While there has expectedly been much outrage from investors, citing its crippling effect on their ability to do deals, the Trump administration initially voiced doing away with it too as part of his tax code overhaul but ultimately left the 1031 real estate exchange in place.
According to Bloomberg.com, the sector most affected by a potential tax code change is individuals who own properties in their own name (as opposed to a company name). These individuals stand to gain $5.7 billion from utilizing the 1031 investment exchange in 2021. Corporations, on the other hand, comparatively will benefit to the tune of $2.3 billion.
Individuals often use 1031’s as a tool to pass on wealth from one generation to the next.

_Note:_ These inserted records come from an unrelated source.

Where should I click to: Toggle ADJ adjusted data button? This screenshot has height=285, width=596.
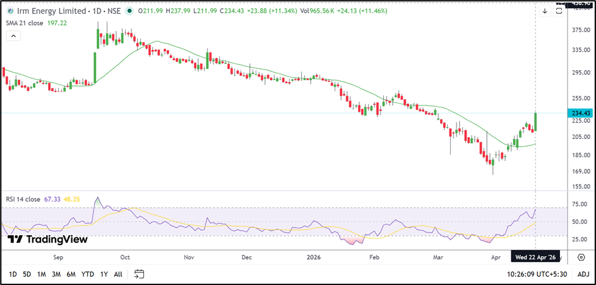pyautogui.click(x=583, y=274)
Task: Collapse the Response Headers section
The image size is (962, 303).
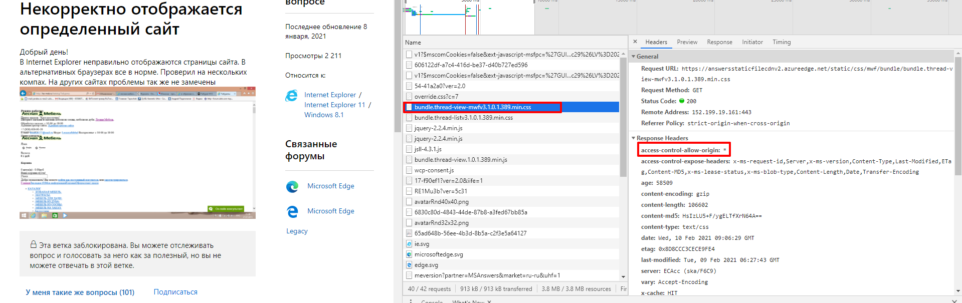Action: pyautogui.click(x=634, y=138)
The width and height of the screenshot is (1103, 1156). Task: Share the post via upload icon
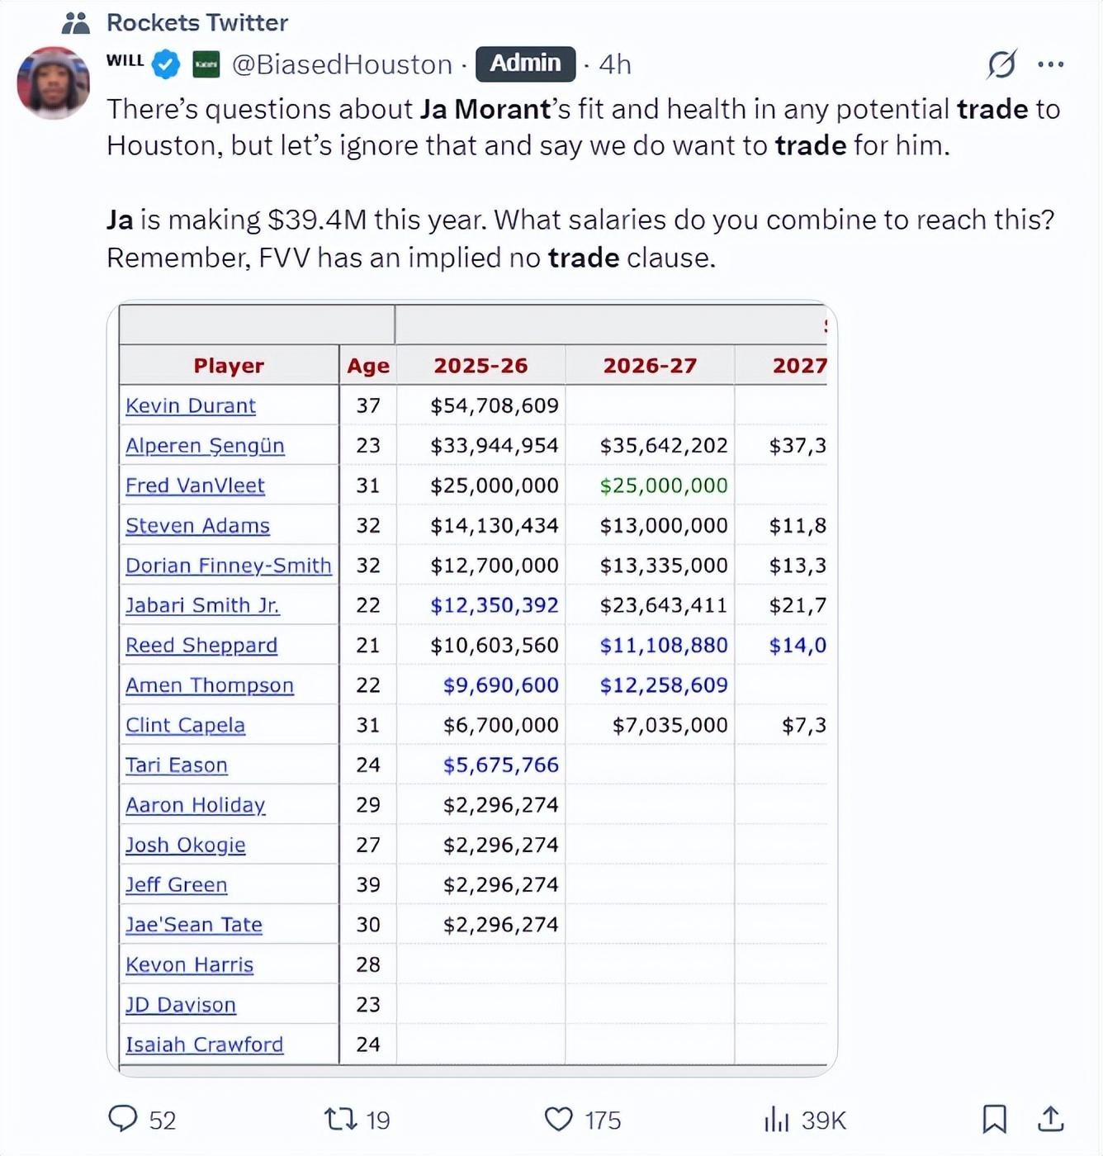click(x=1050, y=1119)
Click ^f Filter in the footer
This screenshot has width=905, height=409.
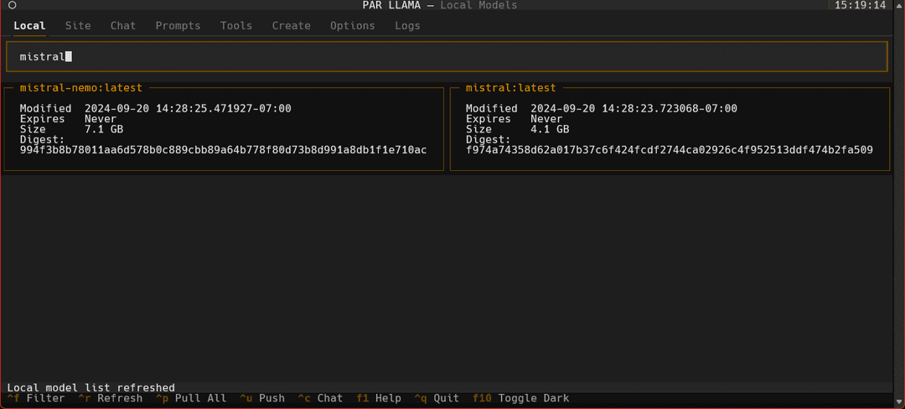[x=36, y=398]
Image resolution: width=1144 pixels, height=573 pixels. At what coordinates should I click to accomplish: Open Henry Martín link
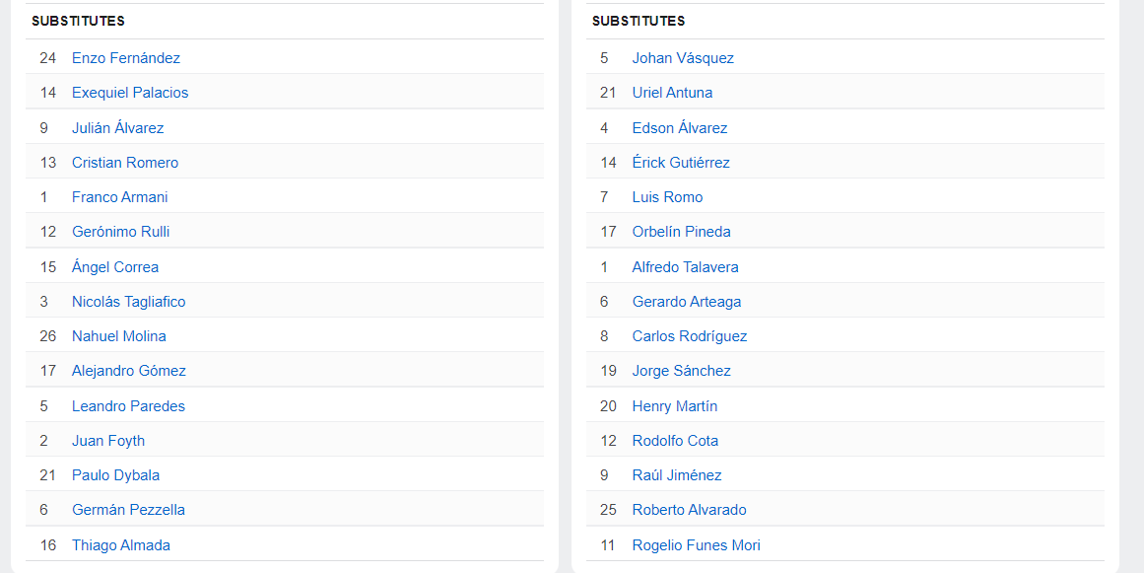[674, 406]
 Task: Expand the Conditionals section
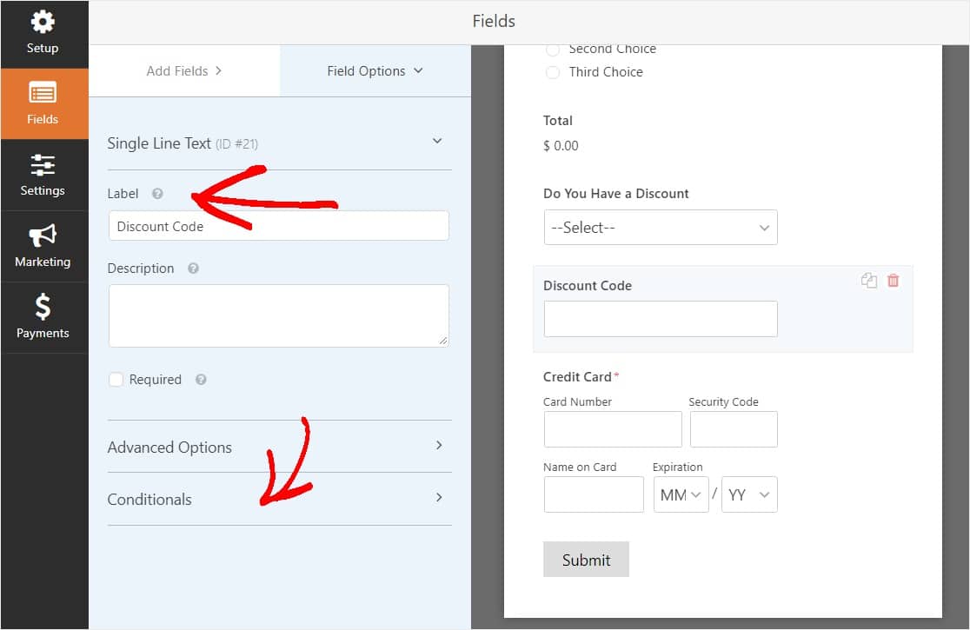(x=278, y=500)
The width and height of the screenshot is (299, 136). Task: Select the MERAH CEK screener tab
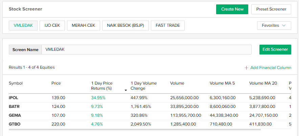pyautogui.click(x=84, y=25)
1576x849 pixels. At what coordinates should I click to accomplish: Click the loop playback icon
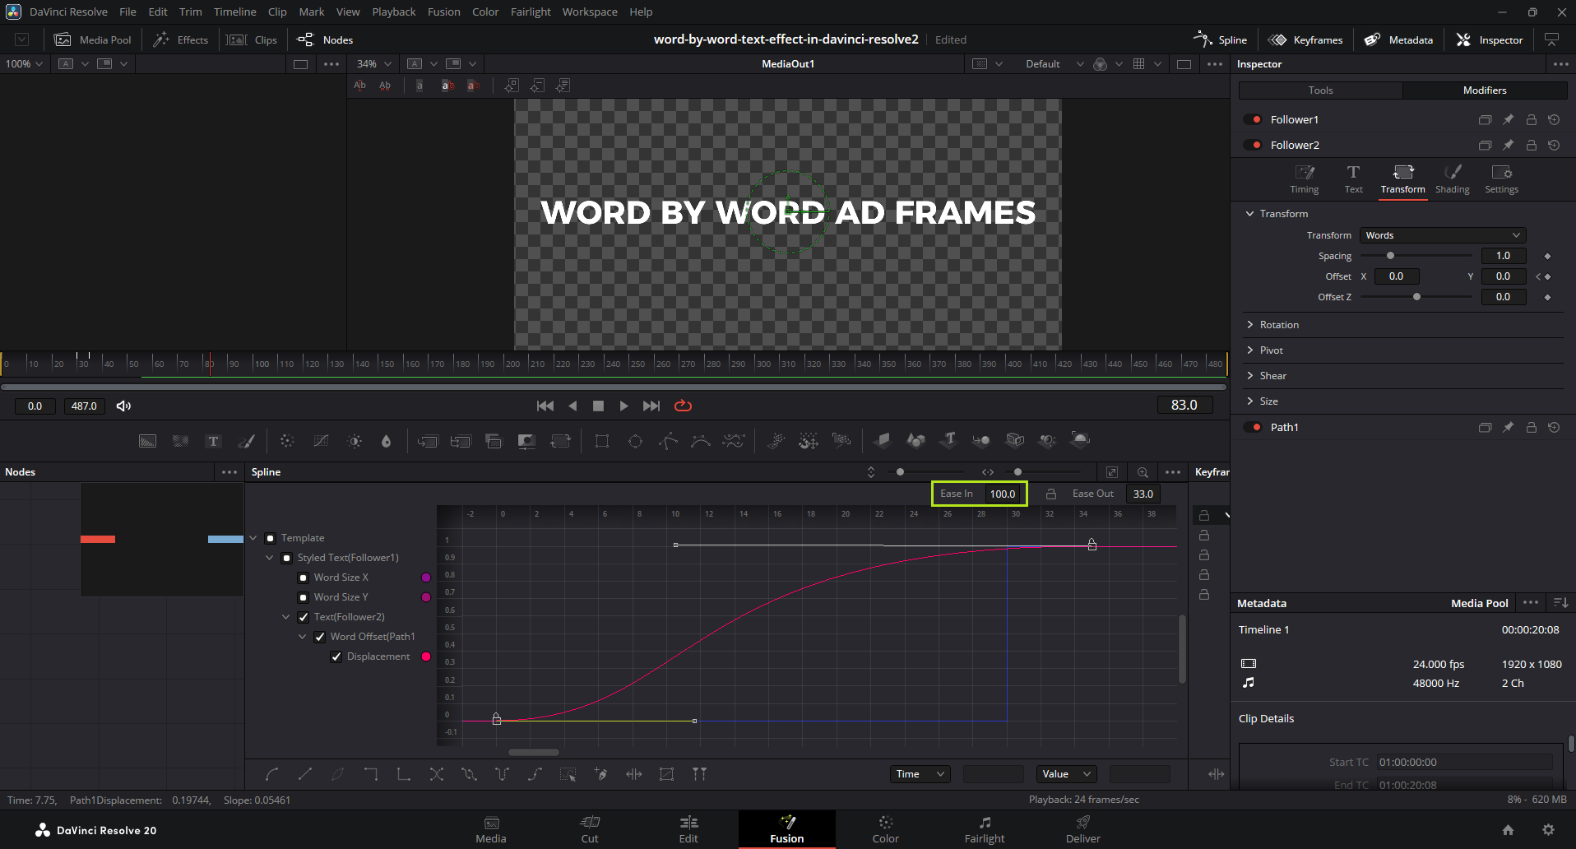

Currently, all deferred capital gains taxes from the exchanges are forgiven at the time of the property owner’s death.
The wider ramifications of modifying the exchange would be immense.
Like-kind exchanges are used in 10% to 20% of commercial real estate transactions, according to the CRE website GreenStreet.com and research by the University of Florida and Syracuse University. The restructuring of the 1031 exchange code would certainly result in fewer deals for lenders.
Rather than buying larger apartment buildings, individual investors may look to invest in smaller 1-4 unit real estate that can be bought and sold for under $500,000 and thus still qualify for a 1031 exchange under the new code.
Let’s revisit that Ernst and Young study and recall that the exchange generates 568,000 jobs and $55.3 billion annually across the CRE industry. Whether it’s a 1031 land exchange or a completed structure, a major change or cap to 1031 exchange investment property would cripple not just the lenders and brokers but also cut the incomes of appraisers, title insurance agents, lawyers, and others involved in CRE.
If less real estate is being bought and sold, fewer investors are adding value through upgrades which could eventually lead to stagnation or even a drop in value impacting loan amounts.
Again, take a breath and rest assured.
The proposed changes to 1031 exchanges are fraught with political risk for the President. It’s a big reason why presidents from both parties haven’t touched it in 100+ years. While proposing it may sound good to certain elements of President Biden’s party at the moment, there are other, more centrist folks (notably Democratic Senator Joe Manchin of West Virginia) that are crucial to the President’s long term successes and function as a counterbalance should he swing too far to the left.
There are also the facts to consider.
Studies show that almost all 1031 exchanges eventually end in a taxable event and not endless deferment. Let’s not underestimate the potential job losses and real estate price drops from the real estate industry. Not to mention that the decline in taxes from rent, transfer taxes, and income taxes from people employed in CRE would be immense. Blowback from all those individuals and lobbyists would be, and is, immense.
Moreover, with so many buildings and properties across the country needing to be repurposed or revitalized due to the pandemic, now would be exactly the wrong time to hamstring CRE investors.
For CRE investors and lenders, the writing is by no means on the wall on this one.